In the 2021-22 school year, 62 percent of the students who applied for financial aid at the University received need-based financial assistance.

It can be challenging for new students to find information about financial aid on their own, but Erica Corini, the associate director for communications and outreach at the Office of Scholarships and Student Aid, said there are financial aid resources available for students to understand the aid they receive.

“The most important thing for us is our office is really dedicated to affordability and helping students — so not being afraid or scared by us, we're here to help students,” she said.

Corini said she recommended using the financial aid budgeting calculator on the office’s website to understand how aid will be applied for students' individual needs.
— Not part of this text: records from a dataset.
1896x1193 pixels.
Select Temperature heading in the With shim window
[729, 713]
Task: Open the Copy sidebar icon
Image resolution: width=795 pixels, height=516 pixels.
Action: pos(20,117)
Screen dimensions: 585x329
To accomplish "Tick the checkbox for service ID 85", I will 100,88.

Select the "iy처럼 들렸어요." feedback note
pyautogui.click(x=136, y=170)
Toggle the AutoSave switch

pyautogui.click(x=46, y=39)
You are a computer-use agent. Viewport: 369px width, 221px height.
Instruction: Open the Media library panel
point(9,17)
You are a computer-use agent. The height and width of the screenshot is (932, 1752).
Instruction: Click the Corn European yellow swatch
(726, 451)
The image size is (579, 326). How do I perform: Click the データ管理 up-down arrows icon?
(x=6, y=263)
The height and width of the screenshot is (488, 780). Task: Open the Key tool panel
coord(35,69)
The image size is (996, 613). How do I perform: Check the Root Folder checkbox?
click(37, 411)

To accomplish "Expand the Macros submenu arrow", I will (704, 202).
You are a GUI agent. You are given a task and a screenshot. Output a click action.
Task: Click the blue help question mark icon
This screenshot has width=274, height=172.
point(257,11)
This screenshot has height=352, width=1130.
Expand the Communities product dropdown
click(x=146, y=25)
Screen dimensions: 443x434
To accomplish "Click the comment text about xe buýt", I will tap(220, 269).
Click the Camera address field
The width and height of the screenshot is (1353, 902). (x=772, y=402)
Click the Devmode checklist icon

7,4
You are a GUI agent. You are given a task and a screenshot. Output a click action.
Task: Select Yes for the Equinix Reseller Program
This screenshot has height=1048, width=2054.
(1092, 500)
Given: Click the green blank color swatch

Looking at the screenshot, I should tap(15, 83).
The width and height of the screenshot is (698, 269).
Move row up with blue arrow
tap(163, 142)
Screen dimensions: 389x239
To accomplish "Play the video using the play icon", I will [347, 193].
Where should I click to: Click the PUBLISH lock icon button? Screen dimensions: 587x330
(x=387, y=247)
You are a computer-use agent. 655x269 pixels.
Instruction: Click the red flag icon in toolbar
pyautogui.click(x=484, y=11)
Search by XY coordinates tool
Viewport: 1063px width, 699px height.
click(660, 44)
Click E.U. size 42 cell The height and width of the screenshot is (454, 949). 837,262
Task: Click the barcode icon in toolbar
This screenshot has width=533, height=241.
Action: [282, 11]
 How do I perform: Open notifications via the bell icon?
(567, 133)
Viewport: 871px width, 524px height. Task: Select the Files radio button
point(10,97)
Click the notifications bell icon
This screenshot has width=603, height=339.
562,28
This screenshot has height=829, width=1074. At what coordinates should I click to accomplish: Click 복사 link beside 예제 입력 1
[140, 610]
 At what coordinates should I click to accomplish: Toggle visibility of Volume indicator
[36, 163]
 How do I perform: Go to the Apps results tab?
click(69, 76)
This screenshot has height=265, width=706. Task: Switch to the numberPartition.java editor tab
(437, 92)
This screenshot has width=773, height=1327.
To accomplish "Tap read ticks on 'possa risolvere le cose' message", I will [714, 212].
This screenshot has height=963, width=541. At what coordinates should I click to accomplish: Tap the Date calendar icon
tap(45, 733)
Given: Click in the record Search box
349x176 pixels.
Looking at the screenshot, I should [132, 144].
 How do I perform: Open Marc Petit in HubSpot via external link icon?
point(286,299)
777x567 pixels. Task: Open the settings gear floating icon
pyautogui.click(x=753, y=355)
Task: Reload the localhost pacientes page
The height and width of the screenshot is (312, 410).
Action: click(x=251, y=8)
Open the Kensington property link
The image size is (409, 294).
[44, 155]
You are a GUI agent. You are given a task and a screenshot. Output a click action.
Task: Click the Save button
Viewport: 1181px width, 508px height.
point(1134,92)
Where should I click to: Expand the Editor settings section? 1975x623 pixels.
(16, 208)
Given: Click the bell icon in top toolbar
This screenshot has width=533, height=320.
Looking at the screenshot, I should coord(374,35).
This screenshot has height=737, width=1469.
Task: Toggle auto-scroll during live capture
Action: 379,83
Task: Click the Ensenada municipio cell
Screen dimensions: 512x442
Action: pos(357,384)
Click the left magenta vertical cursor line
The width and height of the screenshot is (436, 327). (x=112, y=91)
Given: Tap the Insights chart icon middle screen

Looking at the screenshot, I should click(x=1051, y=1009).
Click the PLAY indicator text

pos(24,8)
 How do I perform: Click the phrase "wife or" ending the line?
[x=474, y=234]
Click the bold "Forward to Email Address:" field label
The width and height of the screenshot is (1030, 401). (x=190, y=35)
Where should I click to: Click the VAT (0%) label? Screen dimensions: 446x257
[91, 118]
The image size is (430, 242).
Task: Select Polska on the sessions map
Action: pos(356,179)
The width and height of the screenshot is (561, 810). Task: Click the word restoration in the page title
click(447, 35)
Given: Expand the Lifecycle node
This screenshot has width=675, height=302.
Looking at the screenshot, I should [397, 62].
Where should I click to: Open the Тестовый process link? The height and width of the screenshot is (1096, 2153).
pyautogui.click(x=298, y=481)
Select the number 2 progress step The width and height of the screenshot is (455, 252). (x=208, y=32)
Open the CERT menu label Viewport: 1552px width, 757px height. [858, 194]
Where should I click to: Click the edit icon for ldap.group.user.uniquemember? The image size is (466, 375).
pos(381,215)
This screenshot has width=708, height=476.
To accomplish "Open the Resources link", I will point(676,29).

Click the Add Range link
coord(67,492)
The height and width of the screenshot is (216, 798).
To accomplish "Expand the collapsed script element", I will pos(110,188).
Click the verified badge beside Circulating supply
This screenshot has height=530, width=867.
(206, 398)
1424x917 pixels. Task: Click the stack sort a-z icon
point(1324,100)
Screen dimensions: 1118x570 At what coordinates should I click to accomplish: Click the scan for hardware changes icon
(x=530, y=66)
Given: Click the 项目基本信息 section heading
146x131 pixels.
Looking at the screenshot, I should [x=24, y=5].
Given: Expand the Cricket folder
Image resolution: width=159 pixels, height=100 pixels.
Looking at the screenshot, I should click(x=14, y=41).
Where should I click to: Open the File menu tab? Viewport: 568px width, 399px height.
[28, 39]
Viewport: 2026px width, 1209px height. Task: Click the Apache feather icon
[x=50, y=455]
The calculator allows students to customize their meal plans, housing choices and the scholarships and loans they received to better understand the cost of attending UNC.

Isaac Hwang, a junior majoring in biology and chemistry, is on the Student Advisory Council for the Office of Scholarship and Student Aid and was one of the first students to test the budget calculator.

The council works directly with the financial aid office to implement student perspectives and process student perspectives on decisions made in the office.

Hwang also received a work-study program — where he does research on campus — as part of his financial aid package. Work-study programs allow students to earn money for college expenses by working part-time on campus or at selected community service agencies.

“I found it a good resource to get involved in research very quickly,” he said.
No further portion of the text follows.